── Data supplied
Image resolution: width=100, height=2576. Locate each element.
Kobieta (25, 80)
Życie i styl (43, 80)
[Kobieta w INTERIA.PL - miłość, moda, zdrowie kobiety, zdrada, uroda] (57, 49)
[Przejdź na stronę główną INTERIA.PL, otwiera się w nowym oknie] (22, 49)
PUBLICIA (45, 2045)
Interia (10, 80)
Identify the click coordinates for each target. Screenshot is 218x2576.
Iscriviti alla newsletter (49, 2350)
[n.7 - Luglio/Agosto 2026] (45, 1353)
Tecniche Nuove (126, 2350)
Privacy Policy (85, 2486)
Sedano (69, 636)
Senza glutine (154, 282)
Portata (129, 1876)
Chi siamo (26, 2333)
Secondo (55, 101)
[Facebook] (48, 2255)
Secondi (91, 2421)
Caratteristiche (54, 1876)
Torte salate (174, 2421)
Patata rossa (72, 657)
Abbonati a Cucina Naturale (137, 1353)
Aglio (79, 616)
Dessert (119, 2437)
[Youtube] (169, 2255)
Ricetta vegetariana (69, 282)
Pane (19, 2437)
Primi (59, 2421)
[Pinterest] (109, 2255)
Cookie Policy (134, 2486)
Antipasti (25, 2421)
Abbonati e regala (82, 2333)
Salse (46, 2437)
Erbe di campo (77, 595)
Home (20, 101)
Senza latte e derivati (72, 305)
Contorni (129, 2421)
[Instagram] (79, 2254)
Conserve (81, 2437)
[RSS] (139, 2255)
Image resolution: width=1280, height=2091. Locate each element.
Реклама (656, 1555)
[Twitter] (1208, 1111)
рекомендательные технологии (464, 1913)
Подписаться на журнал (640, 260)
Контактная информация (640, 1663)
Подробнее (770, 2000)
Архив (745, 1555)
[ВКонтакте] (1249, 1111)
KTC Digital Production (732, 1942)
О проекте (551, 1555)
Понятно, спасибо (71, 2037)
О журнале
────
## To do
All records shown above need to be written out again verbatim.

## Answer to this problem
Image resolution: width=100, height=2576. Locate each element.
Kobieta (25, 80)
Życie i styl (43, 80)
[Kobieta w INTERIA.PL - miłość, moda, zdrowie kobiety, zdrada, uroda] (57, 49)
[Przejdź na stronę główną INTERIA.PL, otwiera się w nowym oknie] (22, 49)
PUBLICIA (45, 2045)
Interia (10, 80)
Identify the click coordinates for each target. Screenshot is 218x2576.
Iscriviti alla newsletter (49, 2350)
[n.7 - Luglio/Agosto 2026] (45, 1353)
Tecniche Nuove (126, 2350)
Privacy Policy (85, 2486)
Sedano (69, 636)
Senza glutine (154, 282)
Portata (129, 1876)
Chi siamo (26, 2333)
Secondo (55, 101)
[Facebook] (48, 2255)
Secondi (91, 2421)
Caratteristiche (54, 1876)
Torte salate (174, 2421)
Patata rossa (72, 657)
Abbonati a Cucina Naturale (137, 1353)
Aglio (79, 616)
Dessert (119, 2437)
[Youtube] (169, 2255)
Ricetta vegetariana (69, 282)
Pane (19, 2437)
Primi (59, 2421)
[Pinterest] (109, 2255)
Cookie Policy (134, 2486)
Antipasti (25, 2421)
Abbonati e regala (82, 2333)
Salse (46, 2437)
Erbe di campo (77, 595)
Home (20, 101)
Senza latte e derivati (72, 305)
Contorni (129, 2421)
[Instagram] (79, 2254)
Conserve (81, 2437)
[RSS] (139, 2255)
Image resolution: width=1280, height=2091. Locate each element.
Реклама (656, 1555)
[Twitter] (1208, 1111)
рекомендательные технологии (464, 1913)
Подписаться на журнал (640, 260)
Контактная информация (640, 1663)
Подробнее (770, 2000)
Архив (745, 1555)
[ВКонтакте] (1249, 1111)
KTC Digital Production (732, 1942)
О проекте (551, 1555)
Понятно, спасибо (71, 2037)
О журнале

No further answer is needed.